- Aim of the task: From the line with "Select the Rotation tool in toolbar" through the final line of the entries below, write out each line exactly and nothing else.

- Supplied data:

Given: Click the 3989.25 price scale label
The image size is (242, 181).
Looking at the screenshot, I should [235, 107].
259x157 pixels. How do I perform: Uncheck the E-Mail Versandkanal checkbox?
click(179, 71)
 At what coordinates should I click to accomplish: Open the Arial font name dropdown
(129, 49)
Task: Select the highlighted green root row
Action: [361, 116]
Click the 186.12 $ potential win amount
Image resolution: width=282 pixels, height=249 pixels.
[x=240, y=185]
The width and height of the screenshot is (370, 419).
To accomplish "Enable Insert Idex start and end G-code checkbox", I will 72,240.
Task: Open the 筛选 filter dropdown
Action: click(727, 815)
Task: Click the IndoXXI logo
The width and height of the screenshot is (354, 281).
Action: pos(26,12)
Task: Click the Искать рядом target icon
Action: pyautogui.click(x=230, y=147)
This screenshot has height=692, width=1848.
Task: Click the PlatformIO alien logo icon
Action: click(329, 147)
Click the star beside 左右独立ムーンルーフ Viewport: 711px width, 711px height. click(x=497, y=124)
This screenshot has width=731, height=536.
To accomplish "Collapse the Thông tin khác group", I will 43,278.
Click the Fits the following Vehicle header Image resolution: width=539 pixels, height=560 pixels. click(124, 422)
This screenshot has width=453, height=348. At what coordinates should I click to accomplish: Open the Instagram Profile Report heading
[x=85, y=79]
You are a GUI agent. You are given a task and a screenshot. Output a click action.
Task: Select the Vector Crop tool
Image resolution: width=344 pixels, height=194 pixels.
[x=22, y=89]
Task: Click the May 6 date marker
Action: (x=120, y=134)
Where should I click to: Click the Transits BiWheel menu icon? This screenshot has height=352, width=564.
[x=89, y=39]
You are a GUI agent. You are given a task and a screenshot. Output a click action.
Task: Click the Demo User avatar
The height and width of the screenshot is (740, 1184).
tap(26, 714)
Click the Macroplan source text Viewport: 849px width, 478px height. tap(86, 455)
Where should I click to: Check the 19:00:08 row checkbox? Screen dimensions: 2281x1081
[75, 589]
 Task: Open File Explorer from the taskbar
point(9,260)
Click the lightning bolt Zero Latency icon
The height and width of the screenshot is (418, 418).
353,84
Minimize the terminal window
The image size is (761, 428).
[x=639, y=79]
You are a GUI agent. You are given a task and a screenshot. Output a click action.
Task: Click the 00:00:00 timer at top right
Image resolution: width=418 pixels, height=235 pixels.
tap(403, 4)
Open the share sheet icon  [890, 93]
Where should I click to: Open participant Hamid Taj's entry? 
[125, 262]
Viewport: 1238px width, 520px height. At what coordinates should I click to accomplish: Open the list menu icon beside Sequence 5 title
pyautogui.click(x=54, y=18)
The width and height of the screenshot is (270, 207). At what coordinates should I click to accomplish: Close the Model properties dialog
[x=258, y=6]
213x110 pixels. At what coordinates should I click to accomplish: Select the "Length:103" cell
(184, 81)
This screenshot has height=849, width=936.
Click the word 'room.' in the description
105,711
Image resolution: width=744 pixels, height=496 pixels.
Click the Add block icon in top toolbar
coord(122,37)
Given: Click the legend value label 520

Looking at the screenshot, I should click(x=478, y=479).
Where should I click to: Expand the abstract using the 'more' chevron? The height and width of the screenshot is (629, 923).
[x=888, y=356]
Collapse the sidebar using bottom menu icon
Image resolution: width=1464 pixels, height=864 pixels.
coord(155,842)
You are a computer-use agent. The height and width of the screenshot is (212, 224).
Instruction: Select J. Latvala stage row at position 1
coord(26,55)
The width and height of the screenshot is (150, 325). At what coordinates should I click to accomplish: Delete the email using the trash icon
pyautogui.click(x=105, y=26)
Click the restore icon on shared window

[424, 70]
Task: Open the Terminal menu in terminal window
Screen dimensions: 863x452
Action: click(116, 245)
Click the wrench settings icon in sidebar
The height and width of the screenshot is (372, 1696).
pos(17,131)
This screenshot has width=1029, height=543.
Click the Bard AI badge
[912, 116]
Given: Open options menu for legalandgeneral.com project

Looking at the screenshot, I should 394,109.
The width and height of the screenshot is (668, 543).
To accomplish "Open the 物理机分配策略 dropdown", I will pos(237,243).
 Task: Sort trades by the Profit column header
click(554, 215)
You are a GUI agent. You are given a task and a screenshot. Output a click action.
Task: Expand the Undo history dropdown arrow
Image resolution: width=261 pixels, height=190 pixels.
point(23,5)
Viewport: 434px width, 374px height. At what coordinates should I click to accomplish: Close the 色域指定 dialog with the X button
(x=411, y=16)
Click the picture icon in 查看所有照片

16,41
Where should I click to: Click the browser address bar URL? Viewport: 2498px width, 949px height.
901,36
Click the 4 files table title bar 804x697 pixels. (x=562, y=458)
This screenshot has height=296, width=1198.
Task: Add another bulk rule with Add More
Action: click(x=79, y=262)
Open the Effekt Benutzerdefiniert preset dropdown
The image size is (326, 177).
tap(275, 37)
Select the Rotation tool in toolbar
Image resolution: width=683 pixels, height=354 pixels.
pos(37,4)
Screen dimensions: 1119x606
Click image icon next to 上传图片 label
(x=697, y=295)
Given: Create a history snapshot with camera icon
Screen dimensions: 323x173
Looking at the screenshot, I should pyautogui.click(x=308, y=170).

- Result of the task:
Select the Rotation tool in toolbar
Image resolution: width=683 pixels, height=354 pixels.
pos(37,4)
Screen dimensions: 1119x606
Click image icon next to 上传图片 label
(x=697, y=295)
Given: Create a history snapshot with camera icon
Screen dimensions: 323x173
Looking at the screenshot, I should pyautogui.click(x=308, y=170).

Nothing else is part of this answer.